Tuesday, October 1, 2013


To appreciate this novel one has first to place it in its historical context: the 1930's, at the core of the Harlem Renaissance, known then as “The New Negro Movement.” Or does one?

    Nature speaks to Janie Crawford, Hurston’s heroine, nature and its open spaces; so when her grandmother forces her into an arranged marriage, Janie feels locked into a place that turns her dreams into ashes. Leaving her husband in order to widen her horizons and following her vision is indeed a revolutionary act in the Black America of the 1930's. What if I sliced off the adjective in the sentence? Would that make the act revolutionary? How about the country? Indeed any woman leaving her husband in the 1930's would commit an act of undeniable courage. But Janie assumes this dream is linked to another man, that she cannot dream alone. At the time, that may be true. Still, if her ambitious and authoritarian second husband uses her as the continuation of his dream, he also makes her a rich widow. What has been crushed and repressed in Janie has not necessarily died, however; there is a phoenix somewhere ready to fly out from these ashes.  At first, this phoenix looks like Tea Cake, a charming man younger than Janie as well as a gambler not keen on rational thinking. With him she will let her hair free, assume her womanhood. Although Tea Cake is the winner in this trio of husbands, he does hit her, if only once. Hurston could have chosen to have a completely gentle character here. Her lucid eye, albeit compassionate, compels her to honesty. There is a lot of progress to be made when it concerns respect toward women, be it in Black or White culture. Even the best men are prisoners of that culture. Although Janie discovers love with all the moments of joy that passion can convey, she never completely finds herself while living her adventurous epopee with Tea Cake. This said, during all these years of struggle that will culminate with the flood that eventually kills Tea Cake, Janie builds herself. And her return to her place in men overalls and amidst waves of female nasty gossip is a triumph of sorts. They can say what they want. She has finally found herself. Because she dared to take the journey.

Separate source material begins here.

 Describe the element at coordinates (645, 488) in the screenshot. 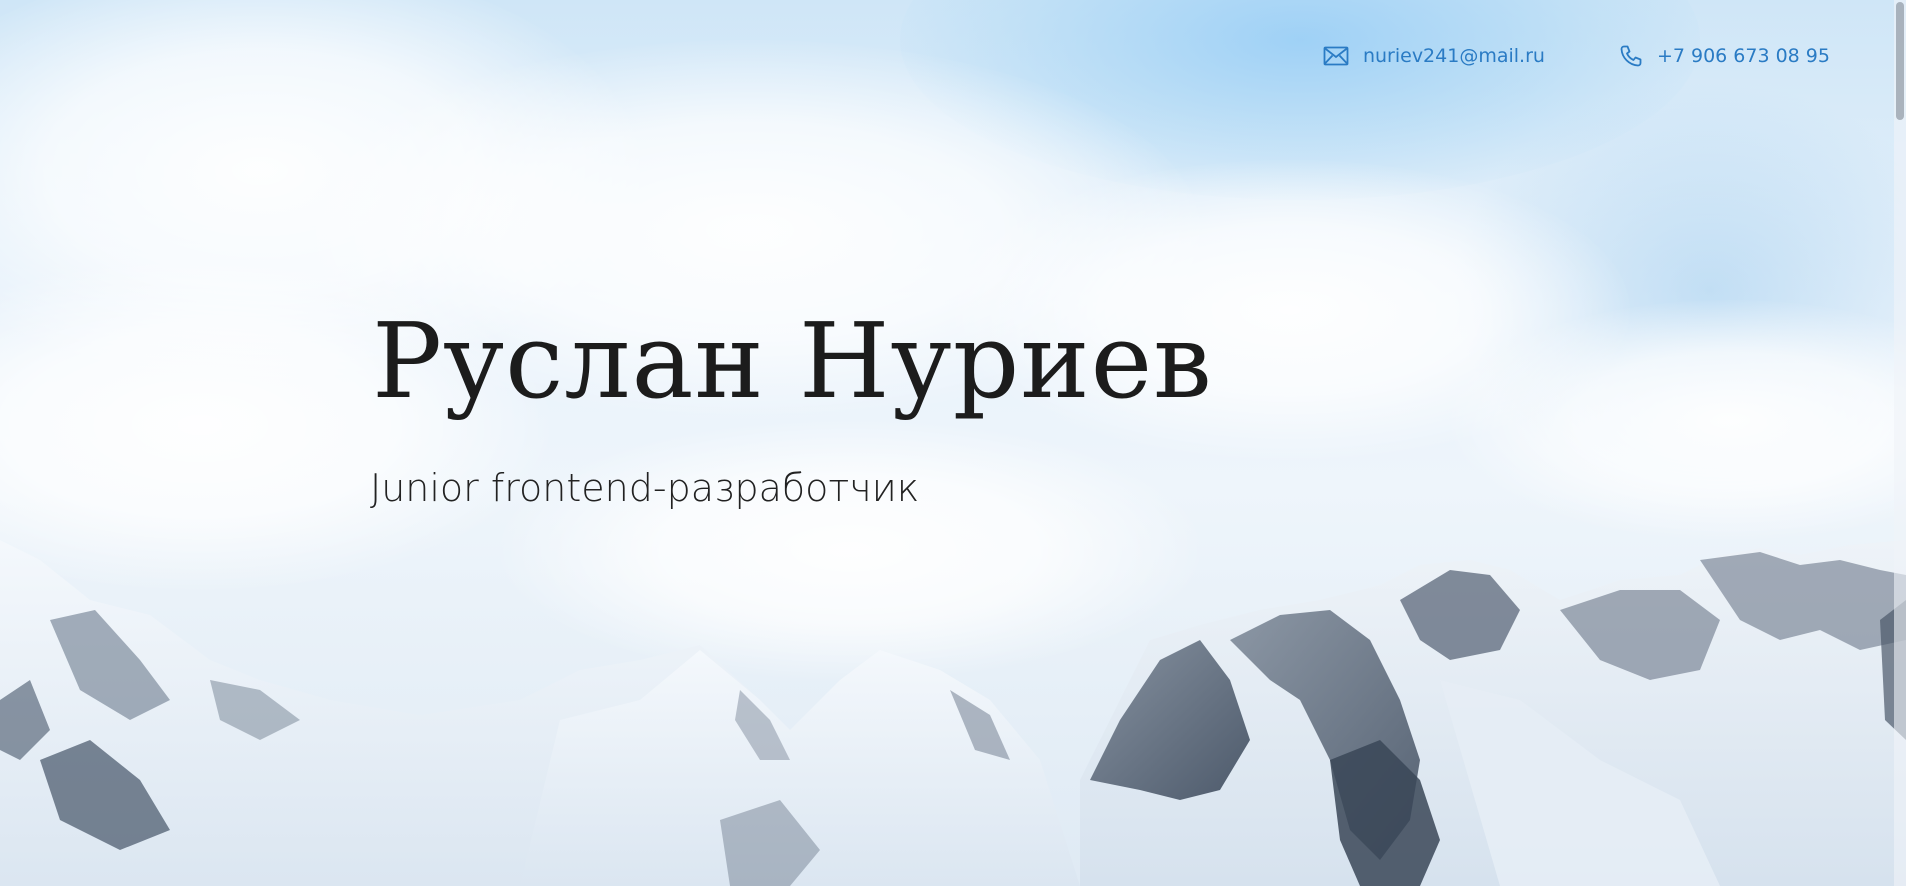

I see `page-subtitle: Junior frontend-разработчик` at that location.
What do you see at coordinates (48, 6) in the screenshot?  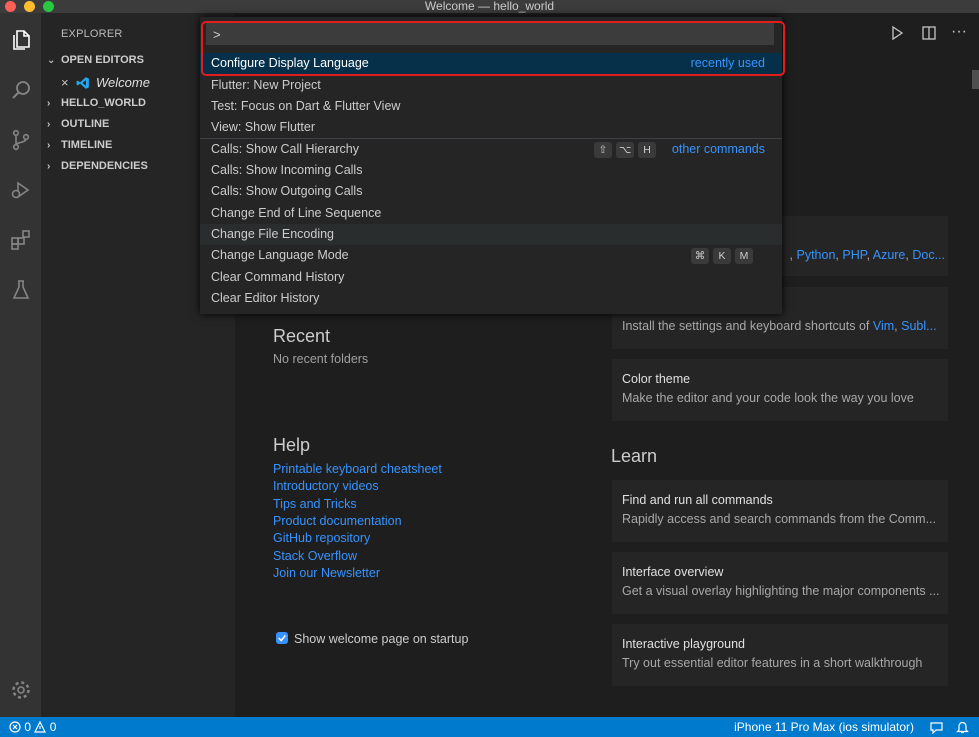 I see `zoom-window-button` at bounding box center [48, 6].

    And so did Hurston. For the novel, with its subject, metaphors, and singular pacing, makes for a great act of valor. The author does not hesitate to portray a black racist among her bunch, a business owner who would rather serve white or light colored people than people her own color. A woman in constant need of bleaching out her own identity. This is a profoundly tragic character, brainwashed by the domineering culture and denying her own self.

    One can understand why the great Alice Walker played the phoenix here, that is brought Hurston back to life in the mid 1970's. With her flowing use of the vernacular, her compassionate yet perspicacious view of human nature, Walker is a brilliant Hurston inheritor. What Hurston brought to the literary scene can make the Harlem Renaissance proud, but like Janie herself who despises limits, her work goes beyond borders, as the universality of Watching God in undeniable. Women know Janie Crawford the minute they meet her. They understand the way she talks to nature, the way she dreams her space, the way her reality is beyond definition. Defining the undefinable and universalizing a theme while maintaining the identity of a culture, is a tour de force that only a central author could achieve. So thank you, Ms Walker, for kicking unjust oblivion you know where and placing Zora Neale Hurston right where she should be.